PHP 8: Observability Baked Right In | Datadog

PHP 8: Observability Baked Right In

Author Sammy Powers
Author Levi Morrison

Published: 2月 2, 2021

Over the past two decades, the Zend Engine, which powers PHP, has evolved to accommodate specific improvements. A significant jump in performance came with the release of PHP 7, which greatly improved the performance of traditional web apps like WordPress. PHP 8 followed suit by introducing a just-in-time compiler (JIT) to significantly improve computationally-heavy algorithms.

However, the primary observability hook that tracers, profilers, and debuggers used to observe PHP’s function-call behavior has not evolved alongside the advancements made to the Zend Engine and, as a result, this aging hook has had an increasingly adverse effect on observed PHP application runtimes. For example, the Datadog PHP tracer couldn’t evolve in the era of PHP 8 without changes to the observability hook first.

The release of PHP 8 includes changes that bring modern observability to the PHP runtime. Our team, along with help from the PHP internals community, developed and shipped the new observer API. There were many challenges that we and other PHP developers faced prior to the release of this API.

To better understand the impact and constraints that observability hooks can have on development, let’s take a look at the limitations of observability before PHP 8.

The observability landscape before PHP 8

An overview of PHP

VM execute hook

The PHP virtual machine (VM) is responsible for handling the PHP runtime. There is a function pointer that extensions can override within the VM called zend_execute_ex. If an extension uses this hook, all calls to functions or methods that are defined in PHP run through this hook.

Although this was one of the most popular function-call-interception hooks prior to PHP 8, it had a number of drawbacks:

  • PHP has a virtually unlimited call stack. However, If an extension hooks zend_execute_ex, all PHP function calls are placed on the native C stack, which is limited by the value set in ulimit -s. This can lead to a stack overflow and crash of the PHP process.

  • When an extension hooks zend_execute_ex, every single userland (PHP) function call is intercepted during runtime, not just the ones that an extension would like to observe. This adds extra overhead that is most noticeable when a PHP script makes many function calls.

  • The compiler emits optimized function call opcodes that distinguish userland (PHP) function calls (DO_UCALL) from internal function calls (DO_ICALL), but when an extension hooks zend_execute_ex the compiler is unable to do this.

  • The hook requires extensions to forward the hook along to neighboring extensions that also might want to use it. This can cause “noisy neighbor” issues that result in unexpected behavior or even crashes if the hook is not forwarded along properly.

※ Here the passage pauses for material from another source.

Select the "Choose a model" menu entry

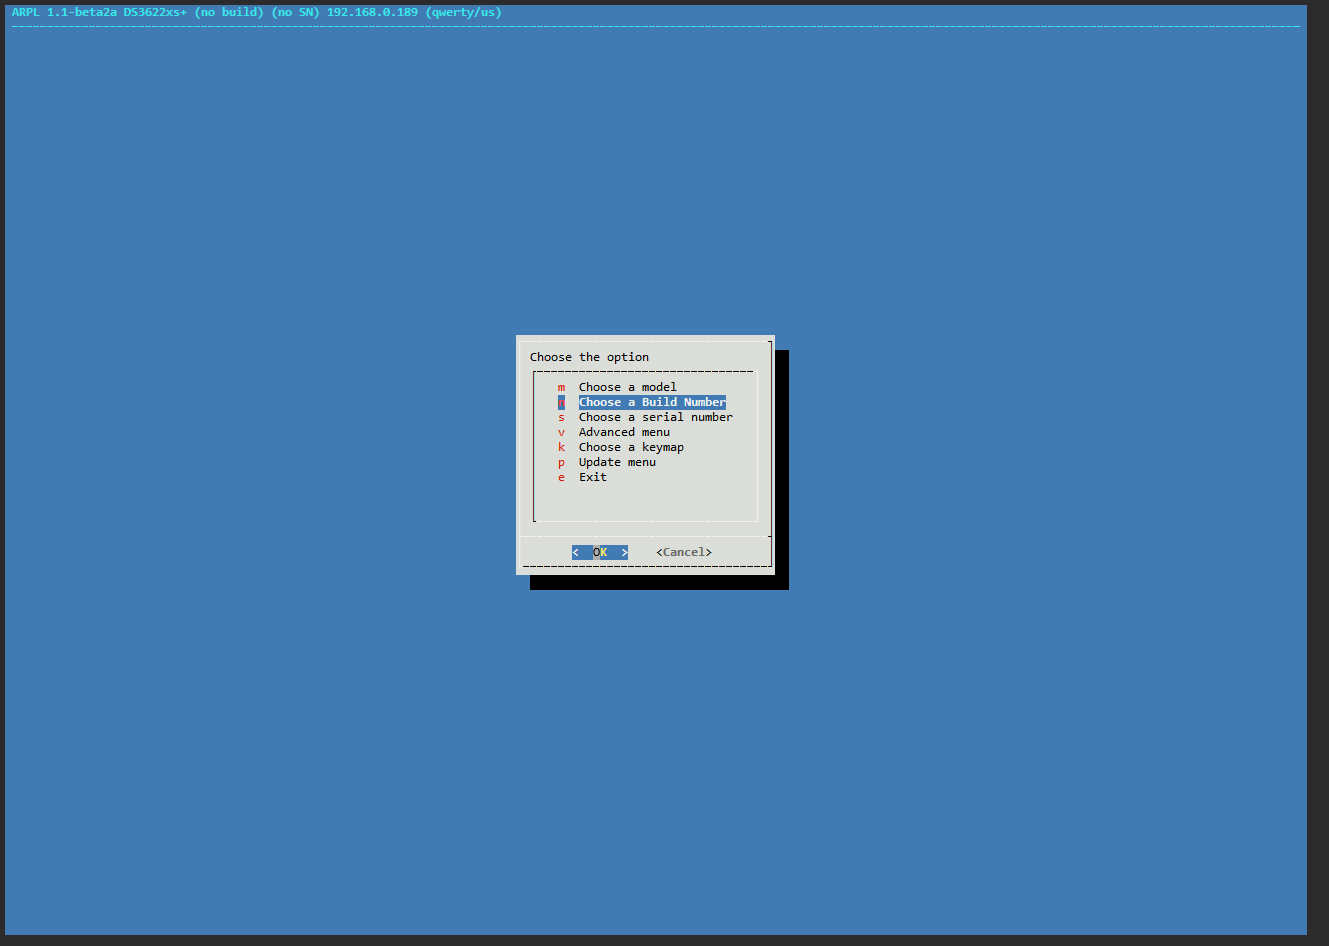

  • The hook is not compatible with the new JIT added in PHP 8.

Given the negative side effects of hooking zend_execute_ex, extension maintainers had to look to other engine hooks to achieve observability.

Custom opcode handlers

PHP extensions have the option of providing custom handlers for an existing opcode. Providing custom handlers for the function-call related opcodes enables observability without hitting the “stack bomb” that comes with the zend_execute_ex hook.

However, custom opcode handlers, just like VM execute hook, have several drawbacks:

  • Custom opcode handlers must call neighboring extensions’ opcode handlers for the same hook. Perhaps it was due to a lack of documentation, or rarely encountering two extensions that hook the same opcode, but historically many extensions did not forward the opcode handlers to neighboring extensions.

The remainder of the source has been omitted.